Open Shift Operations & Platform Management
Operational Leadership & Governance:
Own the operational health, lifecycle, and governance of Kubernetes/OpenShift platforms. Drive standards, procedures, and operational readiness across all environments.
Incident Management Leadership:
Lead major incidents, coordinate cross team response, ensure timely restoration, manage communication, and drive root-cause and permanent corrective action.
Reliability & Stability Improvements:
Lead initiatives to enhance resilience, reduce platform incidents, eliminate recurring issues, and increase automation maturity.
Operational Automation & Toil Reduction:
Direct automation strategy for run operations, leveraging Python, GitOps, AI-assisted tooling, or self service workflows to reduce manual effort.
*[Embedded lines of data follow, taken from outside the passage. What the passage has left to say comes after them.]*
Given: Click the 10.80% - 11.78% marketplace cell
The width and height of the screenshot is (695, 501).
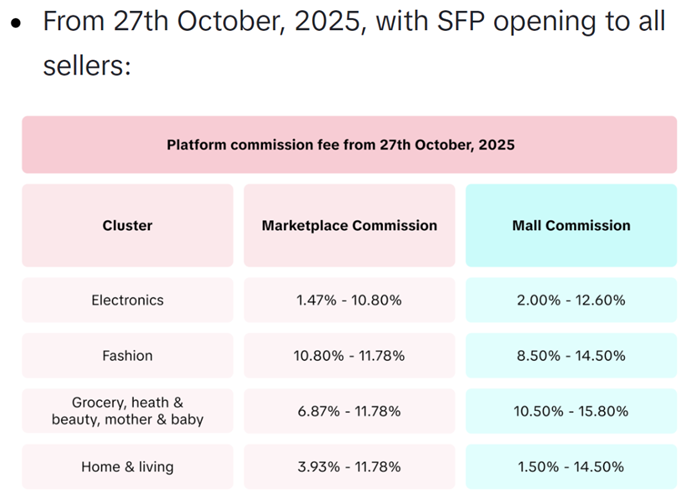Looking at the screenshot, I should tap(349, 355).
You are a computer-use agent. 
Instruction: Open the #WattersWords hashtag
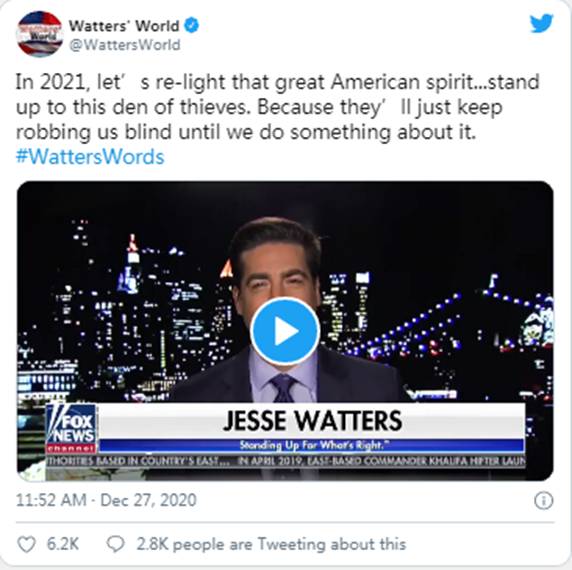click(90, 157)
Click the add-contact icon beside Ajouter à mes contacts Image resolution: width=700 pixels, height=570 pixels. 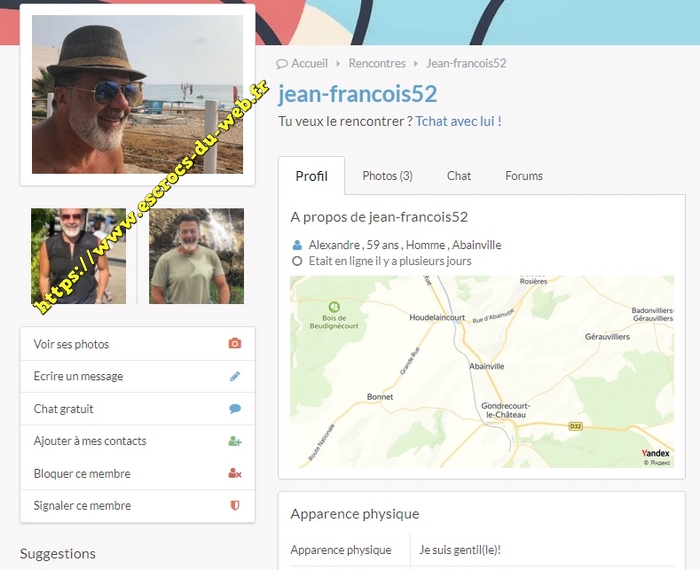pyautogui.click(x=235, y=441)

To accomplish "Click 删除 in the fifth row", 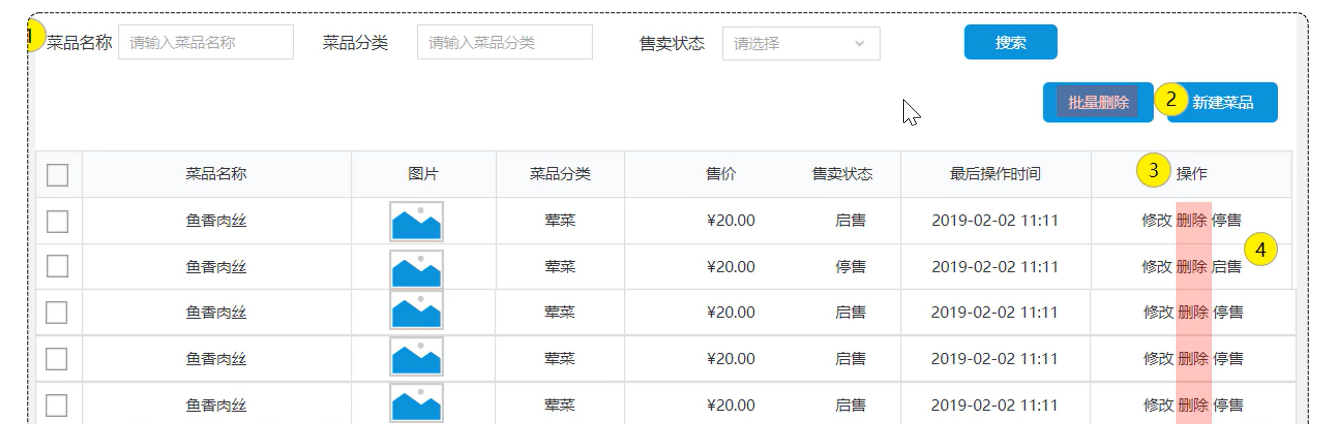I will point(1193,404).
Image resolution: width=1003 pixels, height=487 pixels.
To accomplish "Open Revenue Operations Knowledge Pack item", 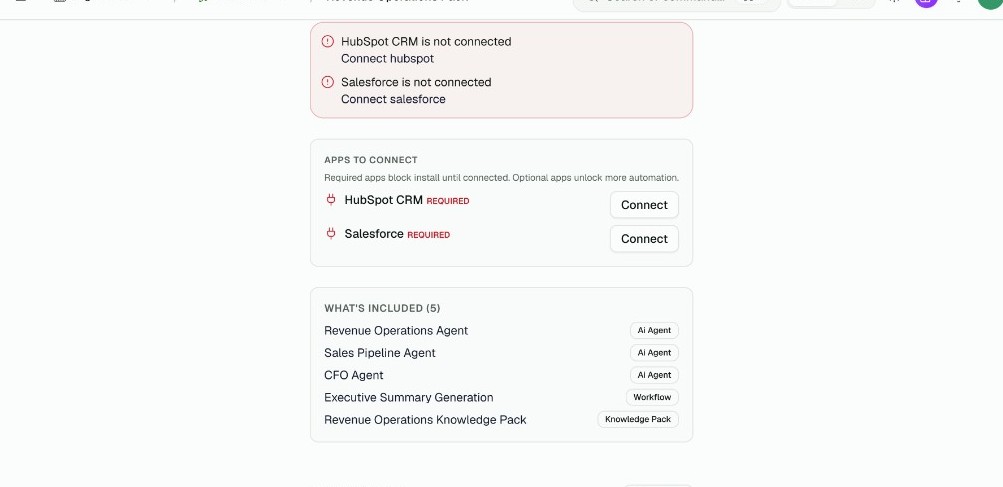I will point(425,420).
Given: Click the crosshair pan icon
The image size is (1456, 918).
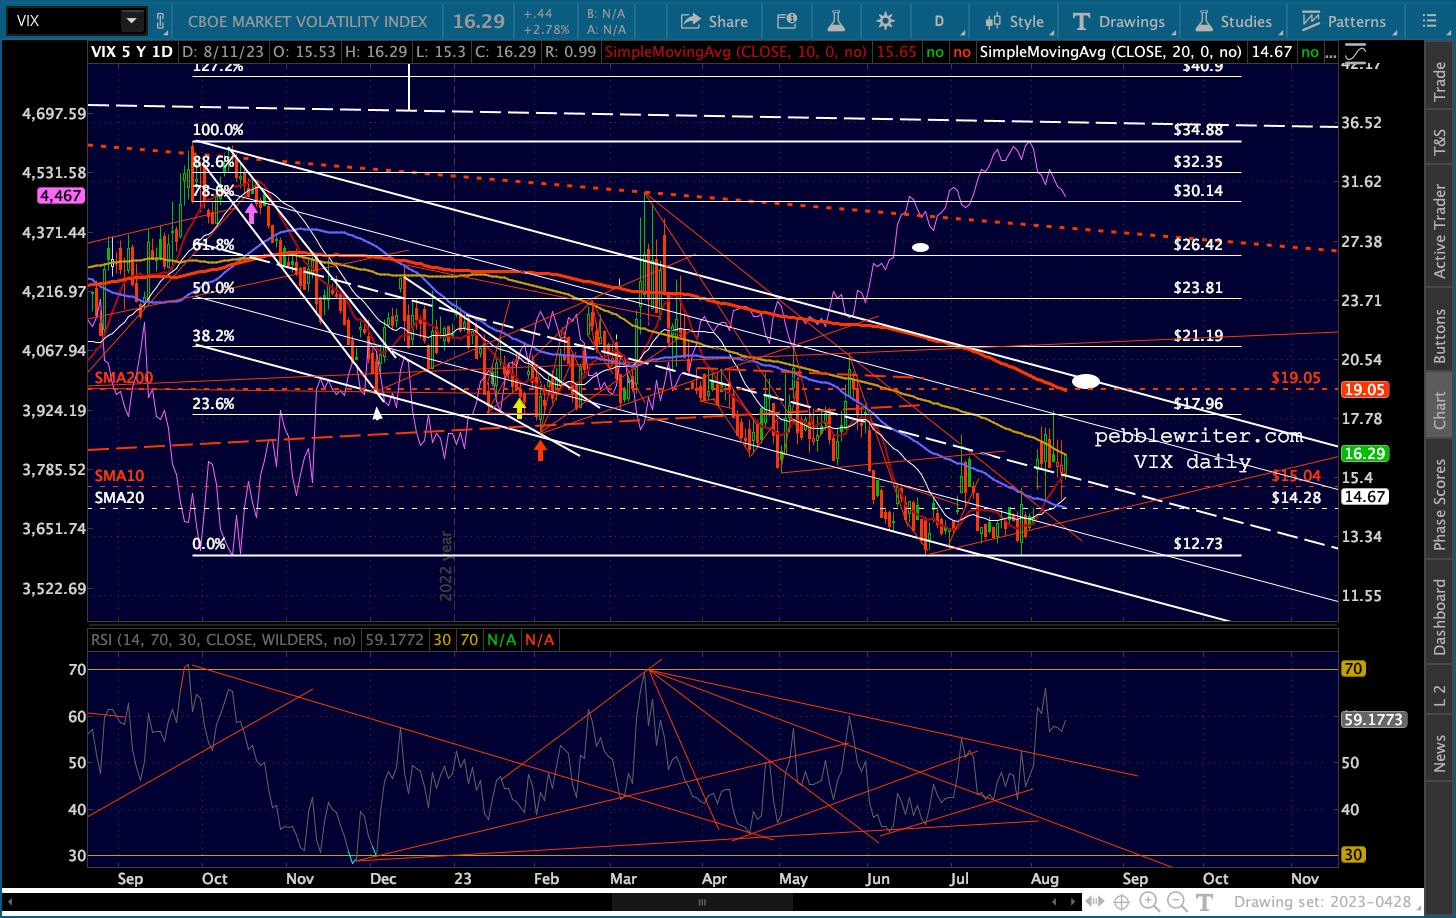Looking at the screenshot, I should click(x=1122, y=902).
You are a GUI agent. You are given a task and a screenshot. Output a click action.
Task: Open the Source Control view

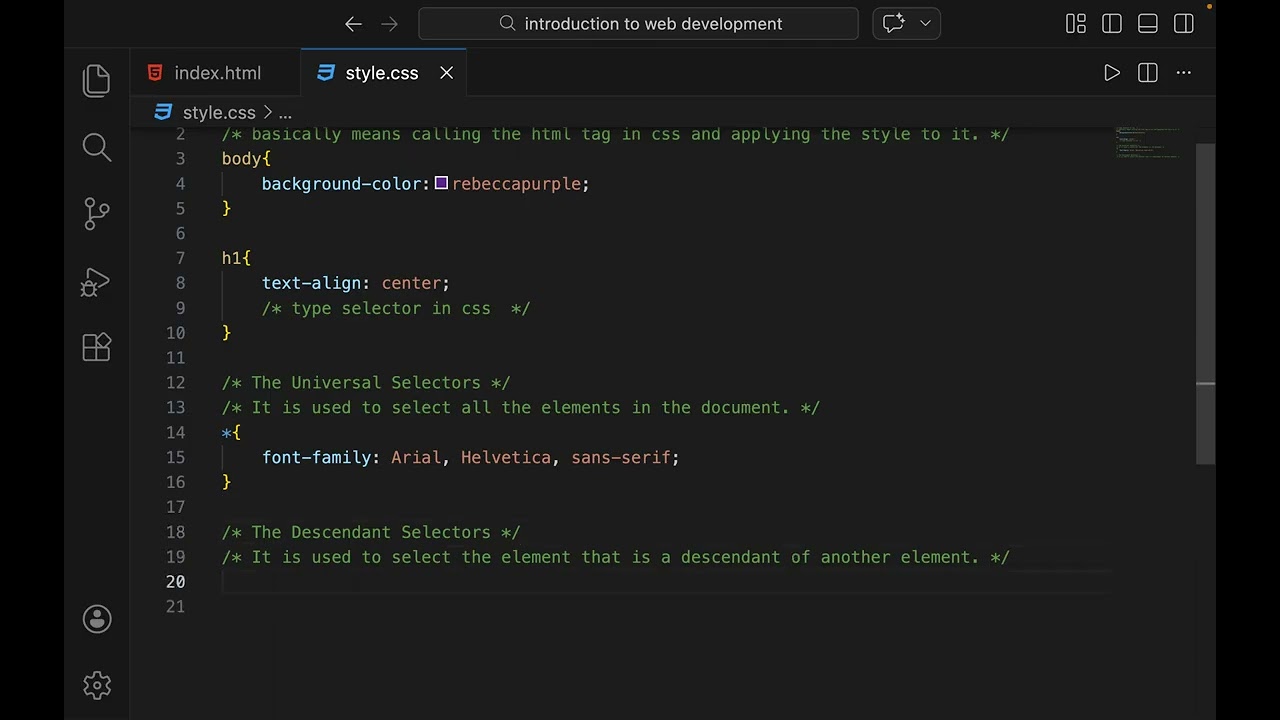[97, 214]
OpenShift Platform Readiness:
Lead OpenShift cluster lifecycle activities, including new cluster builds, configuration, onboarding, upgrades, and cluster decommissioning, ensuring consistency, reliability, and compliance across environments.
Cross Team Operational Enablement:
Influence engineering, security, and development teams to adopt consistent operational patterns, guardrails, and readiness practices.
Compliance & Controls:
Ensure adherence to regulatory, security, and audit requirements; maintain strong operational hygiene and documentation.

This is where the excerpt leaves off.